WASHINGTON — To hear some Bush administration officials tell it, the reconstruction of Iraq will largely pay for itself, thanks to a postwar gusher of petroleum revenue.
"The one thing that is certain is Iraq is a wealthy nation," White House Press Secretary Ari Fleischer said.
A look at the national balance sheet tells a different story.
Iraq will emerge from the war a financial shambles, many economists say, with a debt load bigger than that of Argentina, a cash flow crunch rivaling those of Third World countries, a mountain of unresolved compensation claims, a shaky currency, high unemployment, galloping inflation and a crumbling infrastructure expected to sustain more damage before the shooting stops.
And the more oil Iraq produces to pump up its earnings, the more likely it becomes that prices will fall, leaving it no better off than before.
"Clearly, it's a basket case," said Dean Baker, co-director of the liberal Center for Economic and Policy Research in Washington. "Once you start talking about it, you see what an impossible situation it is. I don't think the Bush administration is anxious to have that conversation."
Bathsheba Crocker, director of the Post-War Reconstruction Project at the centrist Center for Strategic & International Studies, said Iraq's oil money is not the panacea many Bush officials seem to think it is.
"It's unreasonable to think that oil is going to finance all of the needs of the country," Crocker said. "All told, there's just not enough money to go around."
Baker and Crocker are among a small but vocal contingent of nongovernment economists and foreign policy analysts who say it is time for the United States to stop pretending that life in Iraq after the war will resemble something out of "The Beverly Hillbillies."
The reality, they say, will look more like Chapter 11. In their view, the only satisfactory solution is an international aid and debt relief program as ambitious as the Marshall Plan that helped Europe recover from the ravages of World War II.
"Unless debt and reparations are dealt with properly, Iraq is basically bankrupt," said Rubar Sandi, an Iraqi American investment banker who is pressing administration officials to embrace a major debt relief initiative.
"I know they might not like what I'm saying," said Sandi, whose Washington-based Corporate Bank Business Group has investments in several developing countries. "But I am a businessman, and it's simple mathematics."
Although the debt write-offs would be spread far and wide, some of the biggest hits would be taken by countries such as Russia and France, which supplied Saddam Hussein with military gear and other goods before the 1991 Persian Gulf War and have been staunch opponents of the current conflict.
Even then, experts say, Iraq's oil revenue probably would fall short of what is needed to pay for postwar reconstruction, and much of the immediate shortfall would wind up being financed by U.S. Treasury bonds.
So far, the administration seems not to have noticed.
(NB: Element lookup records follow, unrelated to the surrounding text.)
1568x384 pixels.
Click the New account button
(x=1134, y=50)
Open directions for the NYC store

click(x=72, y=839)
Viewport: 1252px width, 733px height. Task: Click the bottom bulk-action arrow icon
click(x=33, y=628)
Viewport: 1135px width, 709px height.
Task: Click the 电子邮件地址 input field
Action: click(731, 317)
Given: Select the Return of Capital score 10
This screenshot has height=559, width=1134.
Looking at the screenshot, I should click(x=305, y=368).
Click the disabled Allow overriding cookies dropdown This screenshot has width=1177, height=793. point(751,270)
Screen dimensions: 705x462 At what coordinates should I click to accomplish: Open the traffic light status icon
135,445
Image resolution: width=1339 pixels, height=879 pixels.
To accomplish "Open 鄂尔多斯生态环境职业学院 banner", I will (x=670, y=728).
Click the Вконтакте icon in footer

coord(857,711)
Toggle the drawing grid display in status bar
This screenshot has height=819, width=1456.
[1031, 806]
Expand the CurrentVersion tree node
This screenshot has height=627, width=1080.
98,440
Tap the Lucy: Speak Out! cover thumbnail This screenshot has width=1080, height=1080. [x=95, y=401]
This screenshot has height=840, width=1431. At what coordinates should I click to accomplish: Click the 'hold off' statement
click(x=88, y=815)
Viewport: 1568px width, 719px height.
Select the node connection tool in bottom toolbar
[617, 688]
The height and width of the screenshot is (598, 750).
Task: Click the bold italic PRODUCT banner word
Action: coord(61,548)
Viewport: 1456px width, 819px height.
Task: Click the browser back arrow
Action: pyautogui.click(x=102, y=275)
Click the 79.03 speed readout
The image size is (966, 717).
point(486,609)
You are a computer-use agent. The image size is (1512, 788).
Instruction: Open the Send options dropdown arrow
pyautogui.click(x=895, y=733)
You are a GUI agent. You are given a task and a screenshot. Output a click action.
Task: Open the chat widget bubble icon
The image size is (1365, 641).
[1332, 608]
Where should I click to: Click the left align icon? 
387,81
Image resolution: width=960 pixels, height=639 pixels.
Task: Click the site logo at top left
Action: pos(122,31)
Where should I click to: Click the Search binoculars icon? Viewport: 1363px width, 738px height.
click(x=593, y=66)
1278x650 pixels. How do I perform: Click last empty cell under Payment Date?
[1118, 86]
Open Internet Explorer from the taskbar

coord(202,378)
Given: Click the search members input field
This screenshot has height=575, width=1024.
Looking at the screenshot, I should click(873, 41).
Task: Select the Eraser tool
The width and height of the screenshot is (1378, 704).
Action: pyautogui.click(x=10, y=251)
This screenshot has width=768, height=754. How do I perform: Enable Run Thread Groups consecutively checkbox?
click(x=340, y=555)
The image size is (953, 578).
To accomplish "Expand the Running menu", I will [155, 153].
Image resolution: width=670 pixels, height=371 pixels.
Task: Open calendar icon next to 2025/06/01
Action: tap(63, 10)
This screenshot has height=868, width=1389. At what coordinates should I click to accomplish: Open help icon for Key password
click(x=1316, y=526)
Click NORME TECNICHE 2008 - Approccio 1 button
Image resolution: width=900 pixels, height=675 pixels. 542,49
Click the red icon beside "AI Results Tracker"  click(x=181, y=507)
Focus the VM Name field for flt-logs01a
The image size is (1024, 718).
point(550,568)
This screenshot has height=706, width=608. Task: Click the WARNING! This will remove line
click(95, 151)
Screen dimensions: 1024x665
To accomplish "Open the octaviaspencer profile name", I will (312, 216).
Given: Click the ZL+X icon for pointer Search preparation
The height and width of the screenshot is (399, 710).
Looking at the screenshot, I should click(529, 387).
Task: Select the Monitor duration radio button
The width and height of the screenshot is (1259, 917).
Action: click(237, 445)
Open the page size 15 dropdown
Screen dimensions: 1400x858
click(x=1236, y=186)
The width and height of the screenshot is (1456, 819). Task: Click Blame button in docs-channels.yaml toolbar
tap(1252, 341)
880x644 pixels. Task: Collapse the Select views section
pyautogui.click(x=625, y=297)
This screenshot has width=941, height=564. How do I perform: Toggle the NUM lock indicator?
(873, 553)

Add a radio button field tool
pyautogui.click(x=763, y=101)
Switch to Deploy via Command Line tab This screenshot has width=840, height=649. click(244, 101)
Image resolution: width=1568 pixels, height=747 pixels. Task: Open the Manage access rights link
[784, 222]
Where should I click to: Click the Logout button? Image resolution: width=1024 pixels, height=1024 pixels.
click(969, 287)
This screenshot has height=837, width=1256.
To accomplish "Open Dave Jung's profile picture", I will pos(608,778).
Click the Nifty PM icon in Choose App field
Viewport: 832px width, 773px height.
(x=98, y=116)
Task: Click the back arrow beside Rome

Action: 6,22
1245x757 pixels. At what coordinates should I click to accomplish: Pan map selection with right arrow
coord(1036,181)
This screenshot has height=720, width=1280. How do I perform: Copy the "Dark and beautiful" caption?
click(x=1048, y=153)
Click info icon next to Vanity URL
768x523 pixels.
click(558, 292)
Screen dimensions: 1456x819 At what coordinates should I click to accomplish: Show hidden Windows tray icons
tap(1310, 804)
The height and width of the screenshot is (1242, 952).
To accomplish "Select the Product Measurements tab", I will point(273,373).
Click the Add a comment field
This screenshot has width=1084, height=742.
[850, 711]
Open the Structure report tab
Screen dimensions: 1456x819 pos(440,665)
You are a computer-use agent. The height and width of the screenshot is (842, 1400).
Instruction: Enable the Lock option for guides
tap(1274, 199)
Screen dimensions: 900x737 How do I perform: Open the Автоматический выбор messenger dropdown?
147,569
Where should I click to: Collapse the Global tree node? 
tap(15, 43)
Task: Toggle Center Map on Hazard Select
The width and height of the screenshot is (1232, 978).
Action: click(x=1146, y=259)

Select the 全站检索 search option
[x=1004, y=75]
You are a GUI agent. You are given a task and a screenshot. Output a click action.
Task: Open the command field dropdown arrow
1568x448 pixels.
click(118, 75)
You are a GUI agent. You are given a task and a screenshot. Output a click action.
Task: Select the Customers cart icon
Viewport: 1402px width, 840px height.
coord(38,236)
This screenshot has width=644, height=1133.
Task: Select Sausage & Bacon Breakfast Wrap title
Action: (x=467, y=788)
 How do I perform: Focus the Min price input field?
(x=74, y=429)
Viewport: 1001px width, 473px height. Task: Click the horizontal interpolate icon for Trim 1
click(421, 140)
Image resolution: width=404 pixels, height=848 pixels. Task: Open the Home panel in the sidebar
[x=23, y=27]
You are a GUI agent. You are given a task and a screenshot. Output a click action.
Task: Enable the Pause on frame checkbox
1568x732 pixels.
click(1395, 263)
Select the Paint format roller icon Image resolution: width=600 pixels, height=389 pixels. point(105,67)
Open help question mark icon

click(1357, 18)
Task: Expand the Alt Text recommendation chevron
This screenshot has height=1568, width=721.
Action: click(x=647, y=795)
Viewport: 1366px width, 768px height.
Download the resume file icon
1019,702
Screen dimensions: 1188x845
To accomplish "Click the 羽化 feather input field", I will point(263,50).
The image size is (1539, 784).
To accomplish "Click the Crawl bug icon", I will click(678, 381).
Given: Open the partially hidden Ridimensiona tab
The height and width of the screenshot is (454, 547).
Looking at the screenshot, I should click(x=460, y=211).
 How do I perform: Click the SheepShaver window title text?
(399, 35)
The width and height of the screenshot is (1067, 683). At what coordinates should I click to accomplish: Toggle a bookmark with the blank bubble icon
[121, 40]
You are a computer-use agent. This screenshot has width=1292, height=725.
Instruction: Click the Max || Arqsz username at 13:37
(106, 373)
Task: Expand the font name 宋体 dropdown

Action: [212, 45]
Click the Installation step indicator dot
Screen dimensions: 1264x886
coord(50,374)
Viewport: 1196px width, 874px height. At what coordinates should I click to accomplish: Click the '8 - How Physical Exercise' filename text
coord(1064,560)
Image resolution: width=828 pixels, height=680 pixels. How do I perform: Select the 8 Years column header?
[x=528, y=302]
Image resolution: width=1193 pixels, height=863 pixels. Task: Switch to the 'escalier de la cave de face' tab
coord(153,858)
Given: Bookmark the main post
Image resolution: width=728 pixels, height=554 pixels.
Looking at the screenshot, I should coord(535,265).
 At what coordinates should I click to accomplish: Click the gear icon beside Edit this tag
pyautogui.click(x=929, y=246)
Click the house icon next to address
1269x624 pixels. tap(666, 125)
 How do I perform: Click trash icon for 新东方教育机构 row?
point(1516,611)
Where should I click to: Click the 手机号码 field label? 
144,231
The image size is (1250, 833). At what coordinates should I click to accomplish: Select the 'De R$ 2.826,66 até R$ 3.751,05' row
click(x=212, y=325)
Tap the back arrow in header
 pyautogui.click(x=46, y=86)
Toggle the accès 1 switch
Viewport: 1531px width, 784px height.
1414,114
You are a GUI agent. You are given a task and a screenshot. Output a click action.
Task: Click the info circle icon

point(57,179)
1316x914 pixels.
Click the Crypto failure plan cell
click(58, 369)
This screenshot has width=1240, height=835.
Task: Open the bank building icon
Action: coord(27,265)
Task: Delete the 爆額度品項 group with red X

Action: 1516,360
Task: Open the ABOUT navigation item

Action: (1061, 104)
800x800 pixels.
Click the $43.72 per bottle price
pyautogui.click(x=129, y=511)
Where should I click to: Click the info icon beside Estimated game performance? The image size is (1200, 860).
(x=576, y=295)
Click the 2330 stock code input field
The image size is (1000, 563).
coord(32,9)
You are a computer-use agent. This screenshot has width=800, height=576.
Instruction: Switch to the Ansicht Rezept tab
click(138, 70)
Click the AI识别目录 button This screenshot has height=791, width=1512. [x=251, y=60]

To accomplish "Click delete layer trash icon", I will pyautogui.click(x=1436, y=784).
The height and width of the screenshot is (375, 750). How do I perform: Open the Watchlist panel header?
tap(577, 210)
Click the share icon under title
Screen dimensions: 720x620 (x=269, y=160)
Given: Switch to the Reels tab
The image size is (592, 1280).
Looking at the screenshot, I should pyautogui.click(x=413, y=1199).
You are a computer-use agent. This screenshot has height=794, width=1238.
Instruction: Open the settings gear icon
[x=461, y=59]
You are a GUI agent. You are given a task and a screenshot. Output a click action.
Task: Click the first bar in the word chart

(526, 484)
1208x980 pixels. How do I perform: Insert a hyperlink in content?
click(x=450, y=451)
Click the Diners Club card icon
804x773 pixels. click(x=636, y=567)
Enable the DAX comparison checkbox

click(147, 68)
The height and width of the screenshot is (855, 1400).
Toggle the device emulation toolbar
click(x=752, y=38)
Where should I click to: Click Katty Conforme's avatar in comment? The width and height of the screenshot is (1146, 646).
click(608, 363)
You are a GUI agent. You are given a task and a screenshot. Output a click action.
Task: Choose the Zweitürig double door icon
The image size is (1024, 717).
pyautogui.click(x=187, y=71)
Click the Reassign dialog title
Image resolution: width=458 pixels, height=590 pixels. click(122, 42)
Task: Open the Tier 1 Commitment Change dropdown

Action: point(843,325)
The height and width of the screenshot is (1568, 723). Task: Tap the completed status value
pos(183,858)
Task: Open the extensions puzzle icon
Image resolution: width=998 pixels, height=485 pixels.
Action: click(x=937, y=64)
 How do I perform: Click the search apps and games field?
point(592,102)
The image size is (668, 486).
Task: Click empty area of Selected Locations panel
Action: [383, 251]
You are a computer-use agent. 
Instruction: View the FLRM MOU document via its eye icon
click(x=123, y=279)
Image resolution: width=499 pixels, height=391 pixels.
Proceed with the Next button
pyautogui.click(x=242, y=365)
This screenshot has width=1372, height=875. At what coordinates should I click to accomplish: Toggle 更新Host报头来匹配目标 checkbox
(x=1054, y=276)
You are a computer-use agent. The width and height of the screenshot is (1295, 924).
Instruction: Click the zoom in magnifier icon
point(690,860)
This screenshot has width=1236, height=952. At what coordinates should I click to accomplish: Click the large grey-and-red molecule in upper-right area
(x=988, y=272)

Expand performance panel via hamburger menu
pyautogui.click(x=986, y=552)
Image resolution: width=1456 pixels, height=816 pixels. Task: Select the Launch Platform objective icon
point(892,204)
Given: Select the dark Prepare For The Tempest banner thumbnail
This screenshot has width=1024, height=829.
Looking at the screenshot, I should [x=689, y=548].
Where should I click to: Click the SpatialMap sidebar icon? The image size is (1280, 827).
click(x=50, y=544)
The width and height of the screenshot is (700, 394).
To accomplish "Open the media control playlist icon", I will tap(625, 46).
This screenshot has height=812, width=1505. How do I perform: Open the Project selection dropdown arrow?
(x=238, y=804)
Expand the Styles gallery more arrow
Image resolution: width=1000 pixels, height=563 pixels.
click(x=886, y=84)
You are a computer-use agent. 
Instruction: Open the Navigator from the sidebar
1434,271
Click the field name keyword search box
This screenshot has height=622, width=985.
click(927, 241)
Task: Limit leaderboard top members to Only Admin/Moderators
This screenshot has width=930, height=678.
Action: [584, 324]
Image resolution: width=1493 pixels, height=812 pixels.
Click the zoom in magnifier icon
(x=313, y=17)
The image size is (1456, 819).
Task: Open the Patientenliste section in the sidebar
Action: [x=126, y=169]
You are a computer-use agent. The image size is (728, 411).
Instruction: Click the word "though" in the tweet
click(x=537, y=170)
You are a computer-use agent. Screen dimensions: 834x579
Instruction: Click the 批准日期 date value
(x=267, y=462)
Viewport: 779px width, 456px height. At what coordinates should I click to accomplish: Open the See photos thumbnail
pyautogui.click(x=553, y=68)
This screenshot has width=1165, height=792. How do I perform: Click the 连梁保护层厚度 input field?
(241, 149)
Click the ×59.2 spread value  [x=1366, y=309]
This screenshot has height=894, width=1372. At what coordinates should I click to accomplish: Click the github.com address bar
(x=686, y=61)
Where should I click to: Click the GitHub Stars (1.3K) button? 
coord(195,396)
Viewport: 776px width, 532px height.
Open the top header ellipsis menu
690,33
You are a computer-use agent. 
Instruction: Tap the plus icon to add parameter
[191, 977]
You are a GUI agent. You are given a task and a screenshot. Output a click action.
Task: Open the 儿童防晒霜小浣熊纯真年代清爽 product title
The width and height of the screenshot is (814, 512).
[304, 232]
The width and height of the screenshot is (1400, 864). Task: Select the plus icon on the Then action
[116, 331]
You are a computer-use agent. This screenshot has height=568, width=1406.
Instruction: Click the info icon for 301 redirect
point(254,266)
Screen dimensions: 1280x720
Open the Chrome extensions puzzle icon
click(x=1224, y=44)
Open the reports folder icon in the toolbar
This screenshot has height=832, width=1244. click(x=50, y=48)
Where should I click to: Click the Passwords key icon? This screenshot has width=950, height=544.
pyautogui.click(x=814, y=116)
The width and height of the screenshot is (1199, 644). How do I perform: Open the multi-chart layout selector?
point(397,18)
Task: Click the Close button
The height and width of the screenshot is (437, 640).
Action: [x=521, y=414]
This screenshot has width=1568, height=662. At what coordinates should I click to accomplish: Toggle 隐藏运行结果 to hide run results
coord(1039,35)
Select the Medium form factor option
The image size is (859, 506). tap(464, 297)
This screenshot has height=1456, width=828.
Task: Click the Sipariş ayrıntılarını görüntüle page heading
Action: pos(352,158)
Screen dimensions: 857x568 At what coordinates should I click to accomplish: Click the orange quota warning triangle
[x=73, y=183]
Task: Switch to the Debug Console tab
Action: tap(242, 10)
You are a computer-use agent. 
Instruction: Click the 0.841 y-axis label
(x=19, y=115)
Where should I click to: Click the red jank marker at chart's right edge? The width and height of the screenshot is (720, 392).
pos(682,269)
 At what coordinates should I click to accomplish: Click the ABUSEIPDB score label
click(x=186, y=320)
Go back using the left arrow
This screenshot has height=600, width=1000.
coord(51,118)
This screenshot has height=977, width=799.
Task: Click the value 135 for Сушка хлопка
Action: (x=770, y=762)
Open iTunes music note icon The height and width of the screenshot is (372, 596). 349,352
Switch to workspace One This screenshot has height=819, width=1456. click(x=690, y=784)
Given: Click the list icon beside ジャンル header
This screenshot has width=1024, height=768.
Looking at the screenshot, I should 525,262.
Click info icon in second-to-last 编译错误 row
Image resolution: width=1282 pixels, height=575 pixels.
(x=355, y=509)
Deputy Defense Secretary Paul Wolfowitz told Congress last week that Iraq would be able to pick up much of the tab for postwar rebuilding.
"We're dealing with a country that can really finance its own reconstruction relatively soon," he said.
Office of Management and Budget Director Mitchell Daniels Jr. asserted that oil and gas revenue and confiscated Iraqi assets would provide abundant resources for reconstruction.
Some members of Congress agree. "I don't think it makes sense to ask U.S. taxpayers to pay the full cost of rebuilding Iraq when the Iraqi state has plenty of resources to do so itself," said Sen. Byron L. Dorgan (D-N.D.), who introduced a resolution Thursday calling for the use of oil proceeds to finance the rebuilding effort.
However, Bush administration officials have declined to make specific estimates of the long-term costs of rebuilding Iraq.
Without question, Iraq possesses assets any country would covet.
It sits atop the world's second-biggest pool of proven oil reserves, some 112 billion barrels, as well as huge deposits of natural gas and petroleum yet to be discovered.
But wealth in the ground does not necessarily translate into money in the bank, at least not immediately. Iraq's oil infrastructure has deteriorated badly during Hussein's reign, and most experts say it would take up to two years and $5 billion to restore production to its pre-Gulf War level.
Estimates of Iraq's potential oil earnings during the first year or two after the war range from about $15 billion to $20 billion, depending on price and production assumptions.
From that income, at least $11 billion would be needed initially for routine government spending on state employees' salaries, public health, safety, education, agriculture and welfare programs, Sandi said.
That would leave $4 billion to $9 billion to finance repairs, infrastructure development, humanitarian assistance, debt payments, claim settlements and war reparations.
And that's where the numbers stop making sense.